= FOX reagent =

The FOX reagent, or ferrous oxidation−xylenol orange, is used to measure levels of hydrogen peroxide in biological systems. The reagent is incubated with the sample and absorbance of the product form after a series of oxidation reactions is then measured at a wavelength of 560 nm. The reagent itself is an aqueous solution of ferrous ammonium sulfate, sorbitol, sulfuric acid and xylenol orange.

== Use as an assay ==
As an example for one of its uses, the FOX reagent can be an effective assay for the detections of lipid hydroperoxides (LOOHs) in plant tissues from different fruits and vegetables. The FOX assay relies on the oxidation of Fe^{2+} to Fe^{3+} in acidic conditions. After this initial oxidation, the xylenol orange within the assay is also oxidized to produce the product that has the 560 nm absorbance via colorimetric determination. The method itself is practical because of its relative cheapness and because the FOX reagent is not influenced by environmental factors, such as oxygen or light levels. The assay would also allow for the immediate detection of any amount of LOOHs.

With the sensing of LOOHs, the FOX reagent only senses the first products of fatty acid oxidation, and is quite useful prior to the processing of fruits and vegetables. This sensitiveness of the reagent couples well with the rapid detection of the assay. This is advantageous over other assays in which more advanced oxidation would need to proceed in order to be detected by the reagents used for the chosen assay.
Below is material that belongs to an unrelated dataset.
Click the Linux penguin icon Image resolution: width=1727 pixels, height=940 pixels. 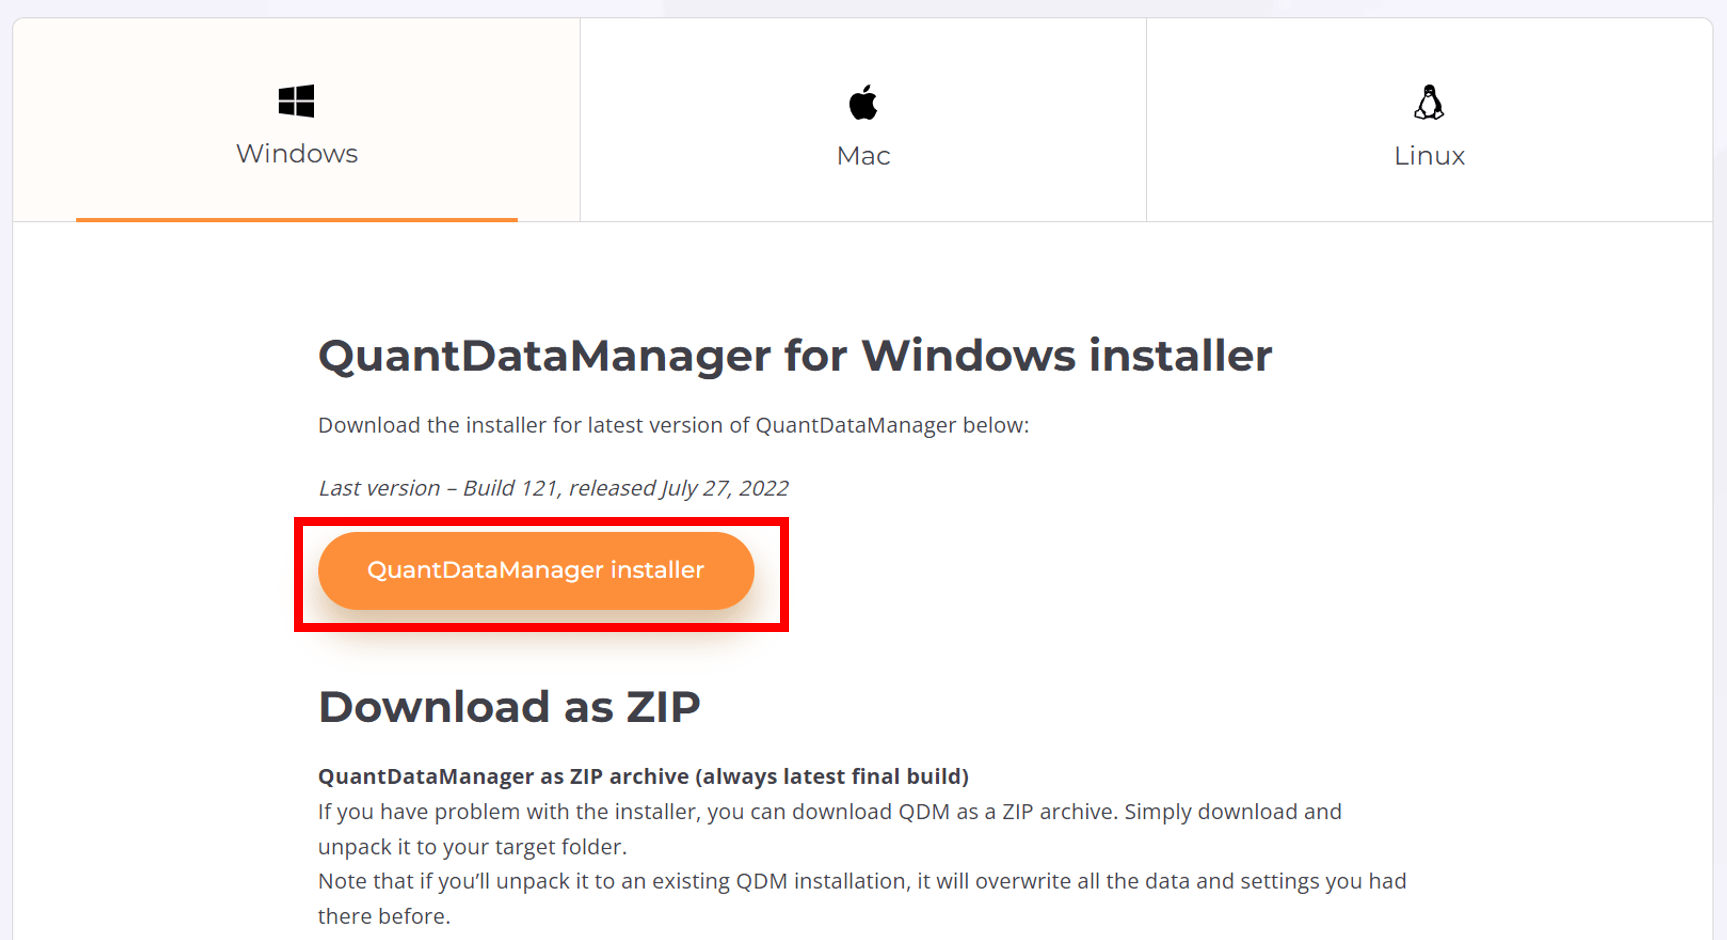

Recent uses of the assay involve modifications in which the assay can be used to detect the enzyme 5-lipoxygenase, which can be found in insect and human cells. Modifying the assay can also aid in the detection of protein, as well as lipid, hydroperoxide in human cells. Aside from its use in vegetation, the FOX assay has also been used to detect the LOOHs present within animal tissue. Specifically, it can be used in order to detect fatty acid oxidation in poultry, such as cooked and uncooked chicken. Since lipid oxidation in chicken tissue may result in the build up of toxins and the loss of flavor, early detection via the FOX assay would allow proper evaluation of the quality of meat produced.